* _SOURCE DOCUMENT_:

It was in July that I had my 4th miscarriage. We went to the beach in September. We said, ‘God gave us one happy boy’ and accepted that. When we came home, I took down the crib and one month later I discovered that I was having a second child.”
Their faith became the anchor Sam and Dawnetta used to keep their family close.
“As the kids were growing up, we went camping, fishing and to the beach to get away from electronics – and still do. Sometimes we would lay out in the back yard looking at the stars talking about God.
God has always been central to our marriage and our family. Family meetings started with prayer. And so did family meals, which the family always had together. Today, Tyler is 27 years old and Sean is 24 and when they come for dinner, Dawnetta said they’ll still pause for prayer.
Family time was was never taken granted. Especially when the kids were young and Sam was offered a job that would require him to be away every couple of weeks from Monday through Friday. Dawnetta, a nurse, would be left with primary care of the boys.
“We discussed it and we knew we had a strong marriage. They also had support from both of their mothers who, Dawnetta said, insisted on doing the babysitting while she worked. Sam accepted and remained in that position for 12 years, traveling throughout the United States, British Columbia and Canada.

* _SUPPLIED RECORDS_:
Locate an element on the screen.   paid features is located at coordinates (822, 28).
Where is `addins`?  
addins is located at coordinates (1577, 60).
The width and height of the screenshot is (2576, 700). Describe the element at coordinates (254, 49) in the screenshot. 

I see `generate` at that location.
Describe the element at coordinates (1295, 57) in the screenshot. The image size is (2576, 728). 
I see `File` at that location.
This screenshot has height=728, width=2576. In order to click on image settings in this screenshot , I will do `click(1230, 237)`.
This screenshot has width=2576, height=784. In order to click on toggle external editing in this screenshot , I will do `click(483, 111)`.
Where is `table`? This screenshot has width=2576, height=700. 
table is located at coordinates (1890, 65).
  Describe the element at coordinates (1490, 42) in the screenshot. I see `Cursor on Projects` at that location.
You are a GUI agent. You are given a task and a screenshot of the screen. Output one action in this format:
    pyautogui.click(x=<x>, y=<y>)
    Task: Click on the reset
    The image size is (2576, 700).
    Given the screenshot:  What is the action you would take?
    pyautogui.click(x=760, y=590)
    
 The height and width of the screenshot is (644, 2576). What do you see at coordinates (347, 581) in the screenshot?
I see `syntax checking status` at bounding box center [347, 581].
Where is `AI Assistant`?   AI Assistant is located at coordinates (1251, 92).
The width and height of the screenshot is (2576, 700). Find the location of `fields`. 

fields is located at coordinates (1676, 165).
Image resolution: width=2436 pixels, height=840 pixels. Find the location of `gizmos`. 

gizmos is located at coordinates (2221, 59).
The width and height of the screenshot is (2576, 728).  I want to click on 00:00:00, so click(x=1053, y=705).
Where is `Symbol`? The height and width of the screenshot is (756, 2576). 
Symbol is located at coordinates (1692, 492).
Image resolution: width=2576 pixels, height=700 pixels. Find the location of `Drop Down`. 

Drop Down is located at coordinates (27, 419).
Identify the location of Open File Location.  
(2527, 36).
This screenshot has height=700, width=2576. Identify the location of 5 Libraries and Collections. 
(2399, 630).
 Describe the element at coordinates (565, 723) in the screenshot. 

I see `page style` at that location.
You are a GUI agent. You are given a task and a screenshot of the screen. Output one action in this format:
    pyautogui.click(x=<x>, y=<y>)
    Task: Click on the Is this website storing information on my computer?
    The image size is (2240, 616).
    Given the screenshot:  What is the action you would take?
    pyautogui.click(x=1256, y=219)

* _COMPLETE THE FOLLOWING_:
a – In the article about Sam and Dawnetta's family, condense the paragraph that begins "God has always been central" into a short bulleted list that keeps its main facts.
b – Pick up the article about Sam and Dawnetta's family after its last sentence and carry it forward.

* _RESULTS BY TASK_:
a –
- God has always been central to the couple's marriage and family.
- Family meetings began with prayer, and so did family meals, which the family always ate together.
- Tyler is now 27 and Sean is 24.
- According to Dawnetta, the sons still pause for prayer when they come for dinner.

b –
During that time, the bond on both sides of the family became even more tightly knit. “On the holidays, we had traditional family meals at our parent’s homes. You didn’t go to one place and not the other. The kids knew the importance of being together.”
Dawnetta shared a special conversation her children had with her mom, Vi Dowden, just before she passed away. “She talked with each of her grandchildren. “When they said, ‘This isn’t fair.’ Gammi responded, “But this is what God has chosen, and it’s OK.” They inherited a faith as deep as the ocean and a love of family as wide as the sea.
And with the wedding of Sean and Lindsay that took place last year, their family has grown. Like another new wife did three decades before, Lindsay, who was touched by the family’s bond of faith, wants to become Catholic.
Dawnetta and Sam have weathered the storms of 30 years of marriage. And like their most recent adventure – faith, family and a spirit of fun is what has carried them through.